Her latest endeavor is serving as the behind-the-scenes creative director on her dad’s upcoming Super Bowl commercial with Squarespace, a brand that offers website building and e-commerce tools for entrepreneurs. PEOPLE has the exclusive first look at the making of the anticipated ad.
“It's like you have to be a fly on the wall, but still get everything at the same time. It's borderline impossible with a big camera in everyone's face," she tells PEOPLE of creating the video.
For the behind-the-scenes look at her dad's Squarespace commercial, she wanted to get “as much establishing shots as possible, because we were shooting in some really cool places. And also just getting my dad doing his thing and all of the insanity that went into creating this. … There was a lot of rigs and craziness that went into it.”
Martin's 30-second ad will play during Sunday's big game on Feb. 11 when the Kansas City Chiefs take on the San Francisco 49ers.
A graduate of New York University’s Tisch School, her dad’s alma mater, Francesca says she was “nervous” to study film, despite loving the craft her whole life.
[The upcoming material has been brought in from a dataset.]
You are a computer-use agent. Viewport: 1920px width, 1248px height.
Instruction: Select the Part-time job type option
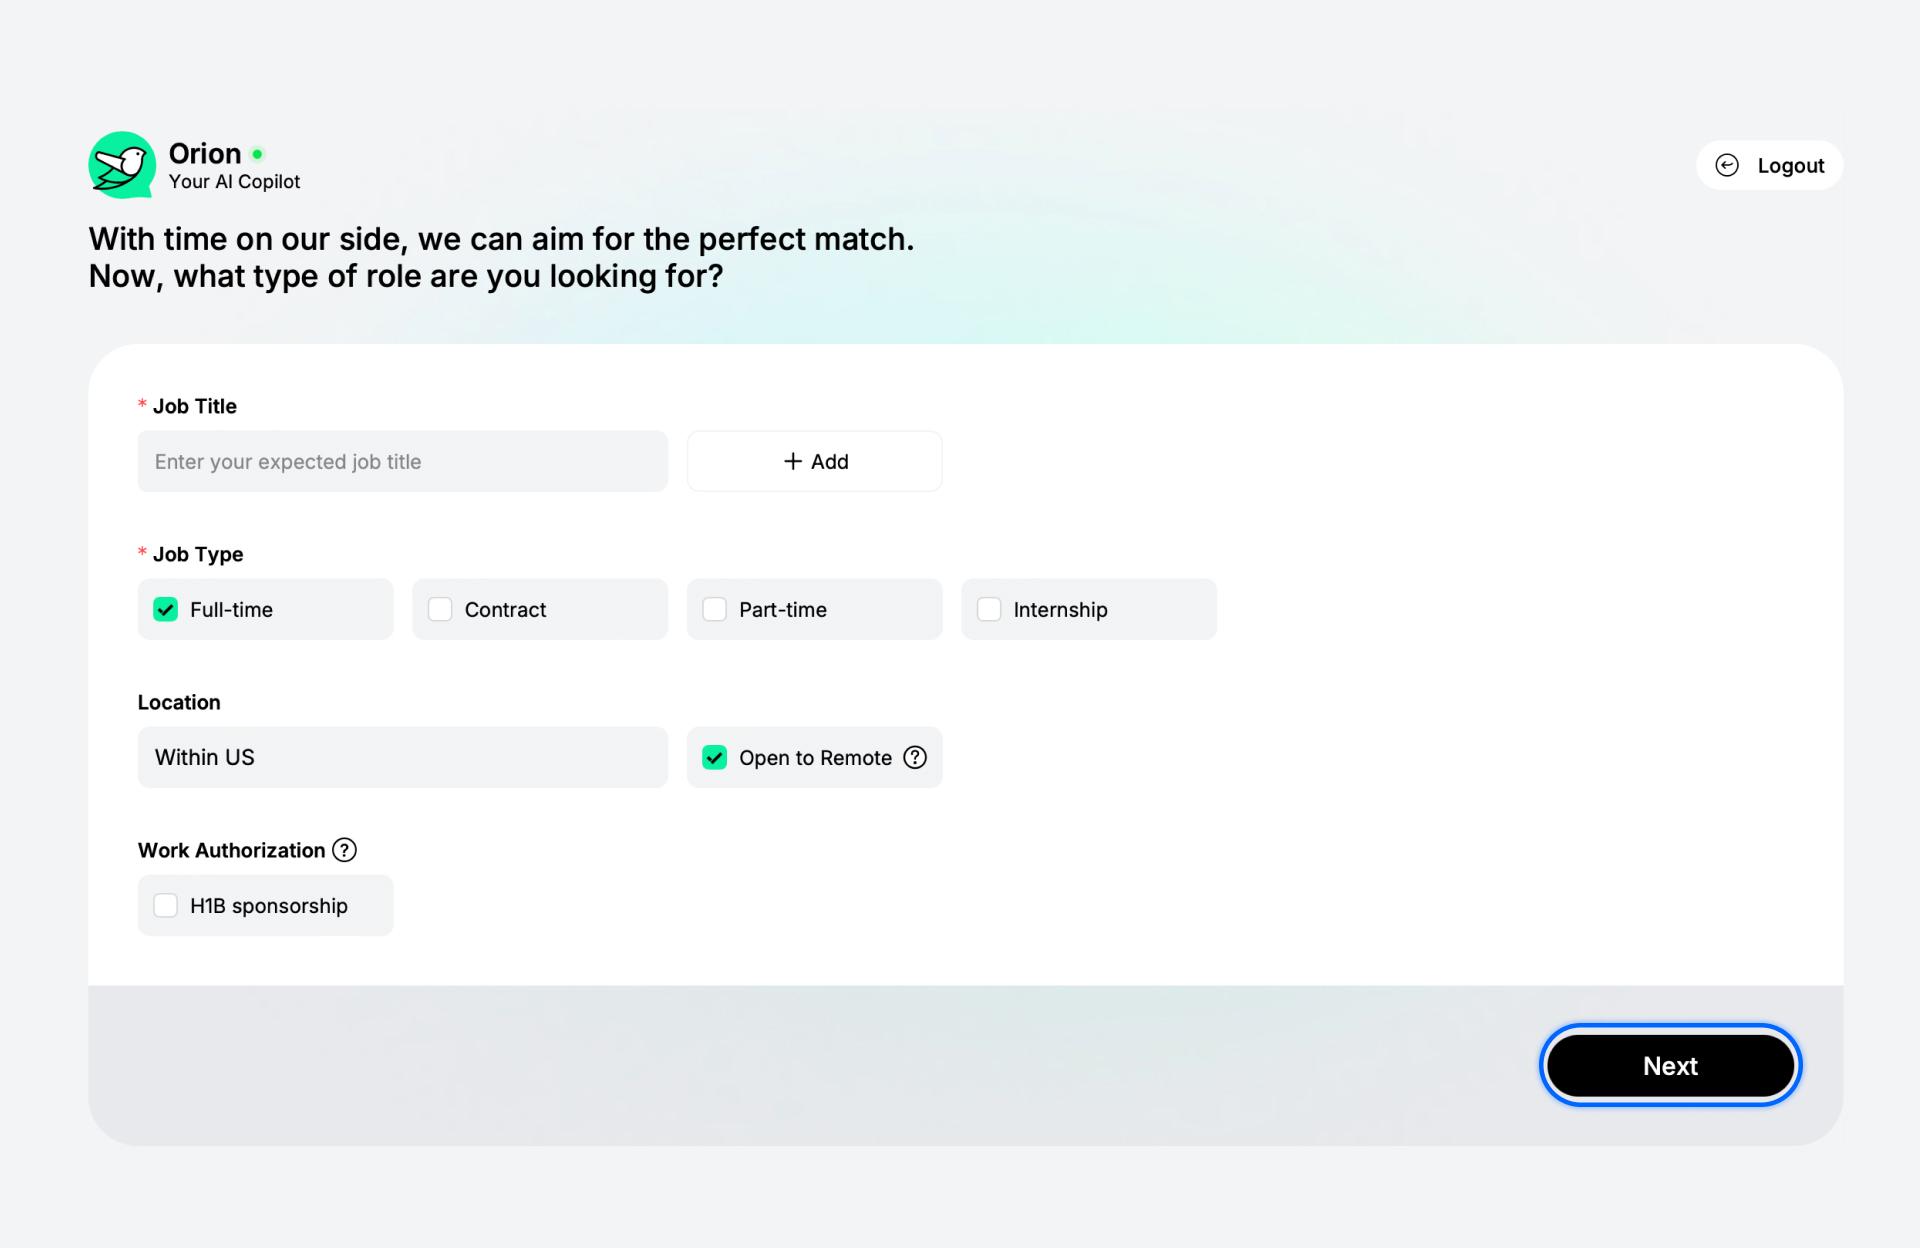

Leading up to college, her dad had even made an appearance on the ACT entrance exam (“He’s haunting me,” she jokes).
“My first day, I was wearing a hoodie, I was late to my first class. And so I showed up, and I hid in the back, put my hoodie on, kind of sunk into the chair. And the first thing the teacher says, he's talking and talking ... and he goes, ‘As the great Scorsese once said,’ and everyone turned around and looked at me,” Francesca says. “I don't know how these people knew me. It was insane.”
“And then I remember a couple of my teachers had to change major parts of the course because they were about my dad,” Francesca says. "[A professor] was like, ‘I could give you a different essay prompt, but that's not fair to the other students. So I'm just going to change the whole thing completely.' I mean, I get it. It's not fair. I could just go up to him and ask him. (I mean, I wouldn't).”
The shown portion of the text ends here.